Destacó la importancia de la separación de la Iglesia del Estado y reprochó la actitud de las comisiones de la Legislatura, que visitaron a puertas cerradas de la sociedad y familiares, al arzobispo Carlos María Franzini.

Sergio Salinas, abogado de Xumek, y Alejandra Berlanga, del grupo de padres autoconvocados, resaltaron que cuesta avanzar en la investigación porque el "Estado no brinda ni siquiera recursos en transporte para que las víctimas, que viven muy alejadas, se trasladen a declarar". Ambos también explicaron que se están vulnerando derechos y que falta un equipo interdisciplinario preparado para ayudar en el caso.

El diputado Héctor Fresina y la senadora Noelia Barbeito dijeron que pedirán una comisión investigativa independiente. Además, presentarán un proyecto de ley a nivel nacional para derogar privilegios para la Iglesia Católica.

Novedades judiciales

El abogado particular del cura acusado, Nicola Corradi, pidió la prisión domiciliaria, que ya había sido rechazada por la fiscalía cuando fue pedida por el defensor oficial que lo representó durante los primeros días desde su detención.

El Juzgado de Garantías deberá resolver dónde seguirá preso, pero previamente se realizará un control jurisdiccional para analizar el expediente.

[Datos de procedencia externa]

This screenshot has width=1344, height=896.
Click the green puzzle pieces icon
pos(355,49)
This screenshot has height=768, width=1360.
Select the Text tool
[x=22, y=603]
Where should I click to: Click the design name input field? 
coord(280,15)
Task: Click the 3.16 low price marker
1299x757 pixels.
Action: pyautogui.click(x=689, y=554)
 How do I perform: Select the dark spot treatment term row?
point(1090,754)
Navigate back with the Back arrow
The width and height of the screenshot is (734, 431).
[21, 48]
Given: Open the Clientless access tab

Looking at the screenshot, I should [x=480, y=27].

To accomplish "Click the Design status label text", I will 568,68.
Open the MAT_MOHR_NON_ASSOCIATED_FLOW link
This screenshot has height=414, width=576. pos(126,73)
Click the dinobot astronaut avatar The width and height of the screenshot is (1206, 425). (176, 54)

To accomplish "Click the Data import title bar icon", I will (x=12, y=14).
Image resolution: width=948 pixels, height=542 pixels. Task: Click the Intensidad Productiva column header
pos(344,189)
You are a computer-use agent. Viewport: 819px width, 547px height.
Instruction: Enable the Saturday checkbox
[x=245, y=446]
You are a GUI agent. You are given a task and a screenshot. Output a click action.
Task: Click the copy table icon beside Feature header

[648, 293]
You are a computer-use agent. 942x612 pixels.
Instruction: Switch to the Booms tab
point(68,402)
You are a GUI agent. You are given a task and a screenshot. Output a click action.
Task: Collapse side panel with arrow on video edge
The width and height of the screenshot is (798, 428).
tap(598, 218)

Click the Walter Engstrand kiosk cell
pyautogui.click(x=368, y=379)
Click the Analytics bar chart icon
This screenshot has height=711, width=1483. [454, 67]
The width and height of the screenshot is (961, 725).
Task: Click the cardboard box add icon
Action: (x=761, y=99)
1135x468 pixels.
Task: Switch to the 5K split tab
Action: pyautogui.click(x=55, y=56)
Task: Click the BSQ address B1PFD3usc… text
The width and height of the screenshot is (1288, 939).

Permanece en el pabellón 5 de Boulogne Sur Mer, junto con los otros cuatro imputados del caso y acompañado de internos de casos de abuso sexuales y violencia de género.

Hasta ahora las víctimas continúan siendo 22, ya que no se ha presentado nadie más a denunciar otro caso de abuso. Asimismo, no hay sospechas de la participación de más personas.